Bonjour tout le monde !
Nombre d'auteurs veulent faire passer leurs idées dans leurs écrits. Cela nous amène au troisième débat de l'atelier : comment conjuguer littérature et militantisme ?
Comme toujours il durera un mois et fera l'objet d'une synthèse. Vestrit et moi seront les arbitres.
C'est parti !
[Débat n°3] : Comment mélanger littérature et militantisme ?
Modérateur : Modération Accueil et Discussions
Re: Débat n°3 : Comment mélanger littérature et militantisme ?
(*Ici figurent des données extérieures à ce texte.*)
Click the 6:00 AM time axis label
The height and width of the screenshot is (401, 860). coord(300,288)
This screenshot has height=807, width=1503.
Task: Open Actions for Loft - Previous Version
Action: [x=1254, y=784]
Bon, je vois que personne ne s'est jeté avant sur la question alors je vais lancer le truc en monologuant comme si il était à peu près 22h37 au bar un vendredi soir
J'ai l'impression qu'il y a deux façons de comprendre la question, la première étant comment joindre militantisme et écriture, au sens de comment lier son activité littéraire et ses activités militantes, et peut-être, comment la littérature et le militantisme peuvent se nourrir l'un l'autre.
C'est lié mais ce n'est pas tout à fait la même chose
Il est évident que littérature et politique sont liés (je me rappelle en écrivant ça qu'on me demandait de justifier des trucs concrètement en philo et que "il est évident" est à proscrire, mais screw it c'EST évident)
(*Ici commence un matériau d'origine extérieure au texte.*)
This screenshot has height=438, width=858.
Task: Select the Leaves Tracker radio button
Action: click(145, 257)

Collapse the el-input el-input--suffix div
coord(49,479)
On écrit selon ses convictions, et, à moins de faire un texte purement récréatif (et encore), on aura tendance à amener, sinon ses discours, au moins ses filtres d'analyse du monde. Après, tous les textes ne sont pas militants, et toutes les fictions en particuliers ne le sont pas, MAIS. Les auteurs sans convictions politiques sont rares, et ceux sans biais encore plus. L'anneau-monde est pas exactement une SF politique mais t'inquiète qu'à la lecture tu sais de quel côté l'auteur votait
En fiction et notamment en SF, littérature et militantisme sont tellement liés qu'il serait difficile de dire qui engendre l'autre. Quand on lit Rivers Solomon, difficile de savoir si iel (je sais qu'en français iel accepte le pronom elle par manque de neutre, mais vu qu'en anglais c'est They, qu'iel est non-binaire et que cette acceptation du féminin est surtout lié aux résistances des journalistes français à utiliser le neutre, je la tente en iel tout de même. Si c'est pas bon et qu'il vaut mieux rester sur elle je corrigerai) difficile de savoir si iel, donc, est d'abord auteurice ou militant-e.
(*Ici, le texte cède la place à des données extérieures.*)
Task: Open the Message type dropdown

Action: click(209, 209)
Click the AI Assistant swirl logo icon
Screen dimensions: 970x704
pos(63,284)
Après je dirais que, si on parle d'écriture engagée, il y a deux écoles, que j'appelle dans ma tête la démarche Moralistes et la démarche Infusée. Je les appelle comme ça parce qu'au moins c'est clair
Le Moralisme a tendance, sans surprise, à donner des histoires à message. Il y a une morale, elle est claire, voire explicite, voire déclamée par un des persos principaux. L'auteurice veut parler d'Un Sujet (peut-être même plusieurs), et le Sujet en question sera traité de façon plus ou moins allégorique, mais très clairement. C'est, par exemple, la démarche de Terry Pratchett. (Timbré!, forever dans mon coeur. "On Va Parler De Privatisations, De Monopoles, De Service Public. Je Vote A Gauche").
Les Infusées sont des oeuvres un peu plus artistiques que militantes. Ce n'est pas pour dire que leurs auteurices sont moins actifs politiquement (d'ailleurs je parle de démarche, pas d'auteurices, parce que la démarche est unique à chaque roman et qu'on peut passer de l'un à l'autre sans cesse au cours de sa carrière), mais, lorsqu'il s'agit de littérature, les thèmes qui leur tiennent à coeur sont présents en profondeur et pas forcément comme Sujet ou Structure. C'est, par exemple, plus proche de ce que fait Ursula K Le Guin dans son cycle de Terremer. Ses convictions personnelles ne sont pas le Sujet, mais une partie du langage utilisé, je trouve. Pour le coup certains de ses romans flirtent plus avec le Moralisme mais c'est un spectre toussa toussa
Ensuite, ce n'est pas à des auteurs de SF qu'on apprendra que politique et littérature sont étroitement liés. La SF est le terrain de jeu des "hé, si on disait que...[concept sociétal]" depuis le début. Par extension, c'est un peu le cas de la fantasy aussi, quoique celle-ci soit souvent plus conservatrice. (pas toujours. j'ai cité Le Guin et Pratchette vous vous doutez bien que je suis au courant ) d'un point de vue d'auteurice, donc, le lien politique-écriture est assez clair je pense.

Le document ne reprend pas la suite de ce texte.